In 2011 the World Bank released the first ever Global Findex Database as “the world’s most comprehensive data set on how adults save, borrow, make payments, and manage risk”. A new database was release based on 2014 data and last week the 2017 edition was released. The full database (in Excel format) and the summary and detailed report are all available for download here.
This is important work because it is the only in depth research of its kind that reaches to all corners of the globe. Here is the methodology quoted from the report:
Compiled using nationally representative surveys of more than 150,000 adults age 15 and above in over 140 economies, the 2017 Global Findex database includes updated indicators on access to and use of formal and informal financial services. It has additional data on the use of financial technology (or fintech), including the use of mobile phones and the internet to conduct financial transactions.

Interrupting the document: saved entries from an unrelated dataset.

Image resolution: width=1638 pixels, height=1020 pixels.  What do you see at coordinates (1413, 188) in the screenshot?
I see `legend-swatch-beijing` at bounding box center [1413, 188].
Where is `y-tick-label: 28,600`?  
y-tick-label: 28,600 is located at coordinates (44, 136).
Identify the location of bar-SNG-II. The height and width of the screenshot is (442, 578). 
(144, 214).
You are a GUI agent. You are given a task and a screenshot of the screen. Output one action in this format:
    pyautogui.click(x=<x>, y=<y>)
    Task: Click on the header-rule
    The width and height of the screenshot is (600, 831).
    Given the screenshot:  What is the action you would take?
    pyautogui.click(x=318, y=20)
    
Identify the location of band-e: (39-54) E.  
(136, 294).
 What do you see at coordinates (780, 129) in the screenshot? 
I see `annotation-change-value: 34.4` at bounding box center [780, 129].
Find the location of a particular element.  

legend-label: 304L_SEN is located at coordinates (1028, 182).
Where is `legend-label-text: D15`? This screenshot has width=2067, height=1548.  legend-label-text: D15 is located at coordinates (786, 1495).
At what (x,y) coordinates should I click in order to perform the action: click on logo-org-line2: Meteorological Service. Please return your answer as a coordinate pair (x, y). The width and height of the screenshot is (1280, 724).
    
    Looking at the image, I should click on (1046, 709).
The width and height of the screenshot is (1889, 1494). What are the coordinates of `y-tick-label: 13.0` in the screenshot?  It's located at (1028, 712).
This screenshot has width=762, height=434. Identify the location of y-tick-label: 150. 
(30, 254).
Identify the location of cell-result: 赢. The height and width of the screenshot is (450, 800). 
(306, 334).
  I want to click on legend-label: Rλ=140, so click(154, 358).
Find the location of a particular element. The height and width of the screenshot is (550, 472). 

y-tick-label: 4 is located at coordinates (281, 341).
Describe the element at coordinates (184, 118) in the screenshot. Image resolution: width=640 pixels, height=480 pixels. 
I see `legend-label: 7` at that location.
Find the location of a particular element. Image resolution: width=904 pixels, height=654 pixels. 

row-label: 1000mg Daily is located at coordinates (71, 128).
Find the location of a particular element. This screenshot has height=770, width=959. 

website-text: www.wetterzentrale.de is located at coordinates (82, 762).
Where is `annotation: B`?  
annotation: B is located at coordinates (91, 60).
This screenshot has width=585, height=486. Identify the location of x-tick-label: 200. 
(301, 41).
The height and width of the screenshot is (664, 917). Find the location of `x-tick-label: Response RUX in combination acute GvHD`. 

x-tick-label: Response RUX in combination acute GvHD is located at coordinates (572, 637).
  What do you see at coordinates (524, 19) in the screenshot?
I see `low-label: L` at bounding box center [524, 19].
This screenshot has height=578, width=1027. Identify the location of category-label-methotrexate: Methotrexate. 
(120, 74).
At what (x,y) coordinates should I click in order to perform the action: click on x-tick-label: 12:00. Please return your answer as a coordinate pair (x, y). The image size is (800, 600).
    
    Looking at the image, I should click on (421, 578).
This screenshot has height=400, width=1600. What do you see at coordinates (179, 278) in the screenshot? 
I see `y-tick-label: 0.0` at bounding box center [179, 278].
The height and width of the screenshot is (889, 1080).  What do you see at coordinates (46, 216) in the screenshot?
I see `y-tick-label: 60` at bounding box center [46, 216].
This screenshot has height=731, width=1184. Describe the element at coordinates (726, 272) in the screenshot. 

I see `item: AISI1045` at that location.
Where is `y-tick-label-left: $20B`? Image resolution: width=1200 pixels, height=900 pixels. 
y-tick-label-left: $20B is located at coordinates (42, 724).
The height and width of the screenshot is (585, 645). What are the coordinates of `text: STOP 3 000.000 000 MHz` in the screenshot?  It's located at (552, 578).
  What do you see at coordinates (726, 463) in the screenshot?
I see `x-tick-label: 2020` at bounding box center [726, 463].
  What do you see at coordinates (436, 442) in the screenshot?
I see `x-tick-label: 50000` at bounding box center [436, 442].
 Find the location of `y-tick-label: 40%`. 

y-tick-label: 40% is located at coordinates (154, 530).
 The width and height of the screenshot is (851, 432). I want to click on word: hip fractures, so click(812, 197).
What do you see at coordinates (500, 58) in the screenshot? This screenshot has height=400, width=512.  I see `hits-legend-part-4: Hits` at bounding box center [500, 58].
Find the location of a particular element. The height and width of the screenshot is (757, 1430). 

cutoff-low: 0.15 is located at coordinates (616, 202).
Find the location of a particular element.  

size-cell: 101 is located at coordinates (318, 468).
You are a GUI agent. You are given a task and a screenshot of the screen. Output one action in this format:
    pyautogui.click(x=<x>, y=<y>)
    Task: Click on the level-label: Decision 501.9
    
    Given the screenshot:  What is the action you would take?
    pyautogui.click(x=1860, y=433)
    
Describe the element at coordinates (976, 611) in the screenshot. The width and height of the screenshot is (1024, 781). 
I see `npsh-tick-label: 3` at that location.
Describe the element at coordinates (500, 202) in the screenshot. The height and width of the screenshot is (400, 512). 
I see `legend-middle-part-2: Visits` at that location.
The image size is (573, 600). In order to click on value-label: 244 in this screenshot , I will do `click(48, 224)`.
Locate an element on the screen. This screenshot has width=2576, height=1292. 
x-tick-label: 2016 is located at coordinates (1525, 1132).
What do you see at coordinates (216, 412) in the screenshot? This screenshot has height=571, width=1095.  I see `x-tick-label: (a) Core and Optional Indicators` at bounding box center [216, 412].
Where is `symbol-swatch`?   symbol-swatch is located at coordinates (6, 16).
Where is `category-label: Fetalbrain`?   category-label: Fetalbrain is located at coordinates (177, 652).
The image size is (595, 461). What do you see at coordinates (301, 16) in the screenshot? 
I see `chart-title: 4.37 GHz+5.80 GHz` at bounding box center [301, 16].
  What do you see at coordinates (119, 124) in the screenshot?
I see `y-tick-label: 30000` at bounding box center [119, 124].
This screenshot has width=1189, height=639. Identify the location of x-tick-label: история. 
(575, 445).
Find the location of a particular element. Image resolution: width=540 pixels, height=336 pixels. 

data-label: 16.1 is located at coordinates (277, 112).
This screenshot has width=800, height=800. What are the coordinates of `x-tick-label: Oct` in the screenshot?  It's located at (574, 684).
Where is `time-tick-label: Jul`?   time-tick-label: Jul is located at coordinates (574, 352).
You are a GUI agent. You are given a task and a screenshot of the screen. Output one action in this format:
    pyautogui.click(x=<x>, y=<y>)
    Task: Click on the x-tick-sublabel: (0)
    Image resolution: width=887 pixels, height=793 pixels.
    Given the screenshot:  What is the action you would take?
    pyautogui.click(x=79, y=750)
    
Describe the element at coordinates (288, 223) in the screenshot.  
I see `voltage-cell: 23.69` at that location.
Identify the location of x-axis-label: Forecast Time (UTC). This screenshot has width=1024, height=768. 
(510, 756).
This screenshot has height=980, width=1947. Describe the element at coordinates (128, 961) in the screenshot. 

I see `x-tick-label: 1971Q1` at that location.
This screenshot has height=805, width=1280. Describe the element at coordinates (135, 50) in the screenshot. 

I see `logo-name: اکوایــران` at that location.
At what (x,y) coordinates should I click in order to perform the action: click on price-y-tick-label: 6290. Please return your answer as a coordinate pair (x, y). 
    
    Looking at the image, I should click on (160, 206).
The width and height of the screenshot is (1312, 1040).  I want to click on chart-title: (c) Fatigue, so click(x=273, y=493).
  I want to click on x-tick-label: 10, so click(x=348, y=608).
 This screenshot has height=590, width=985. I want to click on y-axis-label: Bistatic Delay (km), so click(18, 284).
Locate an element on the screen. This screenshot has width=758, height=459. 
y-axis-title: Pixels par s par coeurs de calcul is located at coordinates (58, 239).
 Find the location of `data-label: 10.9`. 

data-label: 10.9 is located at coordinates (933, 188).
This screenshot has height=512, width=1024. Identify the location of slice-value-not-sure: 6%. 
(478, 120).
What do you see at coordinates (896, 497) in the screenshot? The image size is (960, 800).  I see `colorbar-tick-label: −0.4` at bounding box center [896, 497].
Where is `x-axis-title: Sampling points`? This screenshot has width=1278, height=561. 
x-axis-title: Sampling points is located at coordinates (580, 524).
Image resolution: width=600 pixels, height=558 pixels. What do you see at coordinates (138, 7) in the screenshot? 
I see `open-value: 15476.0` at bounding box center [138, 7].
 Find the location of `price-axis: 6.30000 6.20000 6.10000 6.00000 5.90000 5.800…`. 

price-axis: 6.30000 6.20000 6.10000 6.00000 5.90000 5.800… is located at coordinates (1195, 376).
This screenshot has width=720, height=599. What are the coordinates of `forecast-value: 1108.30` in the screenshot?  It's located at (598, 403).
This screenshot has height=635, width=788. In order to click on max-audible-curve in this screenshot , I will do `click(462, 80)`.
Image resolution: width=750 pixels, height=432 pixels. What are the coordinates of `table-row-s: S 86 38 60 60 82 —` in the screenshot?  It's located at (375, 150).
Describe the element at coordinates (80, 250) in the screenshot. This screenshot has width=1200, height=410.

The Most Important Findings
One of the most interesting findings is that an additional 515 million people have opened some kind of financial services account between 2014 and 2017. This means that 69% of adults globally (around 3.8 billion people) now have an account, up from 62% in 2014 and 51% in 2011. This is an astounding change and one, I believe, that speaks to the growth of fintech around the world. Over the last six years it has become much easier to open an account digitally with both banks and non-banks.
What is even more interesting is that of the 1.7 billion adults who remain unbanked around two-thirds own a mobile phone. Now, this would not be a smartphone in most circumstances but many financial services are available on text-only flip phones. In China 82% of those people who are non-banked have a mobile phone, in India and Mexico it is more than 50%. This does speak to the potential to continue to increase the numbers of people with some kind of bank account in the coming years.
Half the respondents to the survey reported borrowing money in the past year. But the way they did so differed widely between developed and developing economies. As you can see in the graph above most consumers in developed countries borrower money through the formal financial system whereas in developing countries the biggest category was through family and friends.
The use of cash is still prevalent throughout the world. Globally, a billion adults who have an account still use cash to pay utility bills. This includes large swathes of people in the developed world where cash is still surprising popular (except in the Nordic countries).
One other important issue this report tackles is gender equality when it comes to access to financial services. There is definitely still a gender gap with 72% of men and 65% of women having some kind of financial account. As you can see in the graphic the gap is much higher in developing countries. Interestingly, this gap has not changed meaningful since the 2014 report.
Fintech is One of the Keys to Financial Inclusion
While the subtitle for this report is “Measuring Financial Inclusion and the Fintech Revolution” the authors make it clear that fintech, while an essential ingredient in the progress towards better inclusion, is not a panacea. Broader use of mobile phones helps a great deal but more is needed. From the report:
To ensure that people benefit from digital financial services requires a well-developed payments system, good physical infrastructure, appropriate regulations, and vigorous consumer protection safeguards.
I look at the work that fintech companies like Lenddo, Juvo, Tala, Branch and many others are doing around the world to attack financial inclusion head on and I am encouraged. They are looking at complex problems in new ways and working to make a real difference.
While we have made tremendous strides there is a still a big opportunity to expand access to financial services for the unbanked. This report from the World Bank highlights both how far we have come as well as how much more needs to be done.